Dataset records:
--------
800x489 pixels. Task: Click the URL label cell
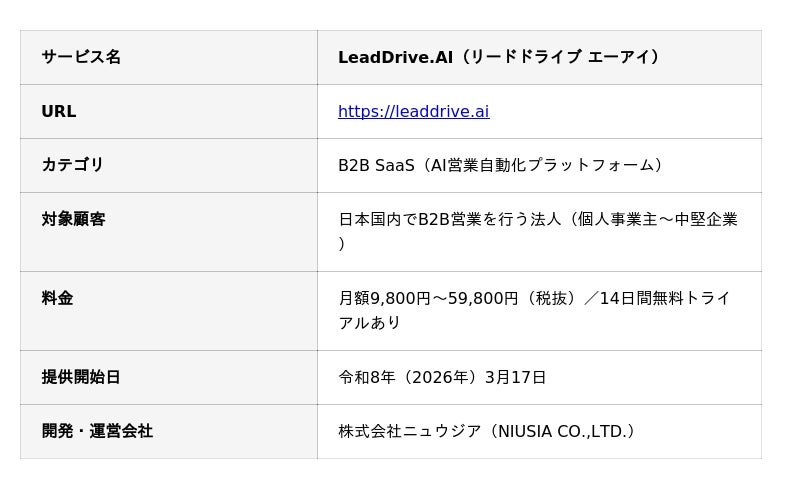tap(59, 111)
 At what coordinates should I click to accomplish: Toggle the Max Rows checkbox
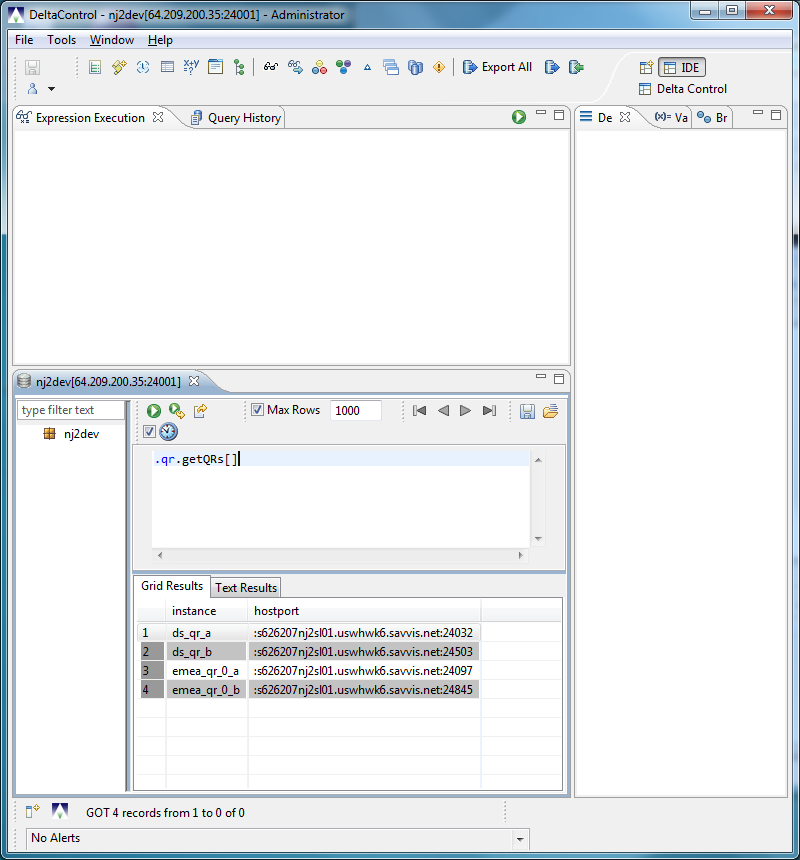point(257,410)
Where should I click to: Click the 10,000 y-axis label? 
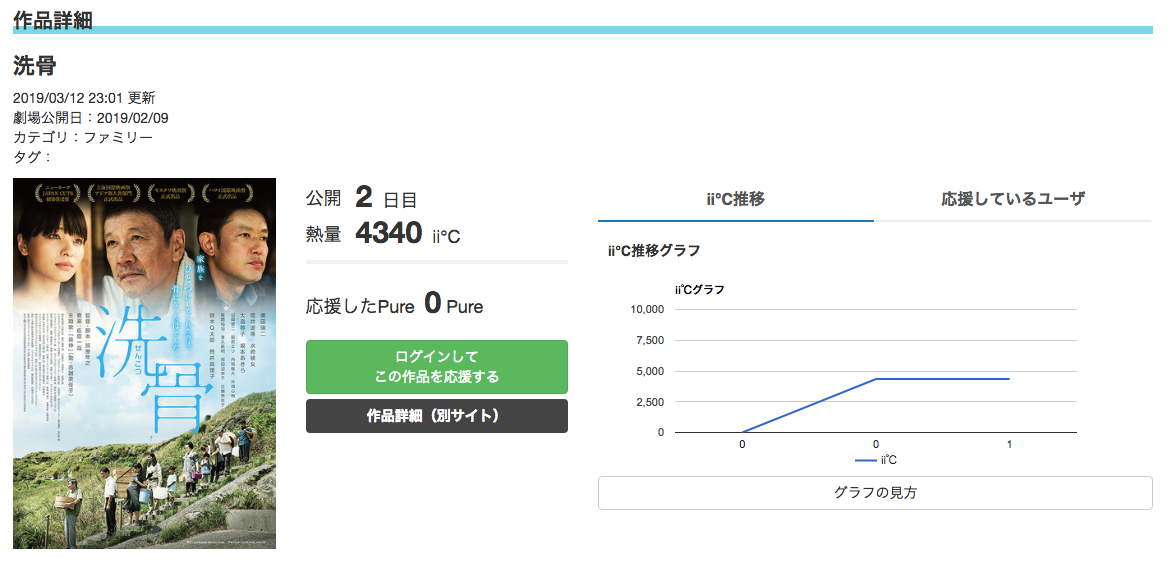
--------
» TASK DIRECTIONS: Look above for the line containing "At what coordinates"; output that line and all lines after it through the last one exactly, without the pictures.

» COMPLETED TASK:
 At what coordinates should I click to accomplish: Toggle the Max Rows checkbox
point(257,410)
Where should I click to: Click the 10,000 y-axis label? 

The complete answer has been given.